**Exercise aim**: Provide again, from the entries below, every line from the one containing "Communiqués (727, 214)" through the one containing "[صحيفة النيل الالكترونية] (327, 85)", exactly as written, and no other line.

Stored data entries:
....................
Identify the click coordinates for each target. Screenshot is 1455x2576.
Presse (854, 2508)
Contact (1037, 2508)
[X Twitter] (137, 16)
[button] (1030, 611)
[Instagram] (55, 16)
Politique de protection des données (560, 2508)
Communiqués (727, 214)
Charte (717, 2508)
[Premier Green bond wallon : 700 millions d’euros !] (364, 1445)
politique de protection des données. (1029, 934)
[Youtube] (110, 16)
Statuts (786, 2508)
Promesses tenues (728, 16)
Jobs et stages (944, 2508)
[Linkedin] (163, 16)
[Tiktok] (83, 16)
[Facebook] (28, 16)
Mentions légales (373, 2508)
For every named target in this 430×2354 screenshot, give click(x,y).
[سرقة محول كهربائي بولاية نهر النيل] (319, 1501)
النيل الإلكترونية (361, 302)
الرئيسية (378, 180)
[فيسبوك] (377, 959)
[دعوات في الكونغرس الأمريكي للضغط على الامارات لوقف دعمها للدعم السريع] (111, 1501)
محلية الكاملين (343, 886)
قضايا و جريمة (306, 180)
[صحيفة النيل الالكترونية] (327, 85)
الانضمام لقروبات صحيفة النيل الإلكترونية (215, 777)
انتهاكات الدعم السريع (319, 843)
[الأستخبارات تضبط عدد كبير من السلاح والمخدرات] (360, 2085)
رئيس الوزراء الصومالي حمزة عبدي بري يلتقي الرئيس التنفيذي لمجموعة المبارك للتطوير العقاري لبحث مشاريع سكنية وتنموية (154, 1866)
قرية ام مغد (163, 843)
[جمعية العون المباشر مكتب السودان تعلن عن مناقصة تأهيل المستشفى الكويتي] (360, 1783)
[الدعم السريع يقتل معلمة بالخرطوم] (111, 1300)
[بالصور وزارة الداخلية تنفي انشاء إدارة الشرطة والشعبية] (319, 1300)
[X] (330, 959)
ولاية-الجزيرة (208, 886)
....................
**Solved exercise**:
Communiqués (727, 214)
Charte (717, 2508)
[Premier Green bond wallon : 700 millions d’euros !] (364, 1445)
politique de protection des données. (1029, 934)
[Youtube] (110, 16)
Statuts (786, 2508)
Promesses tenues (728, 16)
Jobs et stages (944, 2508)
[Linkedin] (163, 16)
[Tiktok] (83, 16)
[Facebook] (28, 16)
Mentions légales (373, 2508)
For every named target in this 430×2354 screenshot, give click(x,y).
[سرقة محول كهربائي بولاية نهر النيل] (319, 1501)
النيل الإلكترونية (361, 302)
الرئيسية (378, 180)
[فيسبوك] (377, 959)
[دعوات في الكونغرس الأمريكي للضغط على الامارات لوقف دعمها للدعم السريع] (111, 1501)
محلية الكاملين (343, 886)
قضايا و جريمة (306, 180)
[صحيفة النيل الالكترونية] (327, 85)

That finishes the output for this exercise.